Für diesen Film von Andreas Dresen über Hilde Coppi, eine Widerstandskämpferin der „Roten Kapelle“ gegen den Nationalsozialismus, braucht man starke Nerven. Er zeigt ihre letzten Lebensjahre, vor allem aber ihren Leidensweg in Gestapo-Haft bis zu ihrer Enthauptung.
Am Anfang steht ihre Verhaftung, doch die beklemmenden Verhör- und Gefängnisszenen werden immer wieder durch Rückblenden unterbrochen und aufgelockert, in denen Hilde im Widerstand an der Seite ihres Mannes Hans Coppi gezeigt wird.
Der Film stellt die menschliche Seite seiner Hauptfiguren und das individuelle Schicksal von Hilde und ihrer Familie in den Vordergrund, über die historischen Hintergründe und politischen Motive erfährt man sehr wenig.
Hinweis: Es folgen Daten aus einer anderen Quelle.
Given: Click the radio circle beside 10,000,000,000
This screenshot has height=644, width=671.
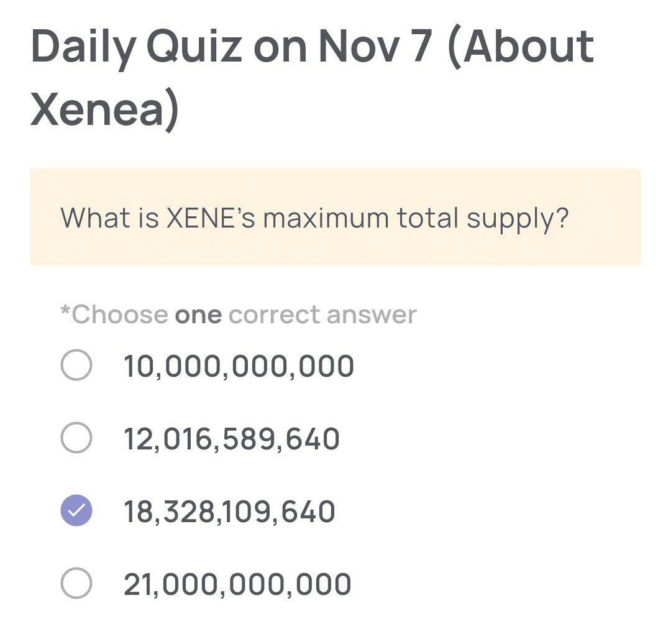Looking at the screenshot, I should pyautogui.click(x=76, y=366).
Das sei hier nachgeliefert:
Die „Rote Kapelle“
Der Name wurde der Gruppe von der Gestapo (Geheimpolizei der Nazis) gegeben. Als Kapelle bezeichnete man in Geheimdienstkreisen Funkstationen, die Informationen (Musik) ans Ausland senden – in diesem Fall an die „rote“ Sowjetunion (SU). 1938 war der jüdische Kommunist Leopold Trepper vom sowjetischen Geheimdienst nach Westeuropa geschickt worden, um ein Netz von Tarnfirmen und Sendestationen aufzubauen, die im Kriegsfall gegen Deutschland spionieren sollten. In seinem Buch „Die Wahrheit“ von 1975 rechnet er schonungslos mit Stalin und dem Stalinismus ab, auch wenn er sich ihm selbst untergeordnet hat. Als Stalin zu Beginn des Weltkriegs seinen Pakt mit Hitler schließt, wird Trepper sogar befohlen, die spätere „Rote Kapelle“ wieder aufzulösen, doch diese Anweisung befolgt er nicht. Im Gegensatz zu Stalin ist er überzeugt, dass es bald zum Krieg zwischen Nazi-Deutschland und der SU kommen wird und sein Agentennetz liefert Informationen zu den deutschen Angriffsvorbereitungen, die von Stalin in den Wind geschlagen werden. Als Hitler im Juni 1941 die SU überfällt, wird die „Rote Kapelle“ für über ein Jahr eine entscheidende Informationsquelle für die Rote Armee.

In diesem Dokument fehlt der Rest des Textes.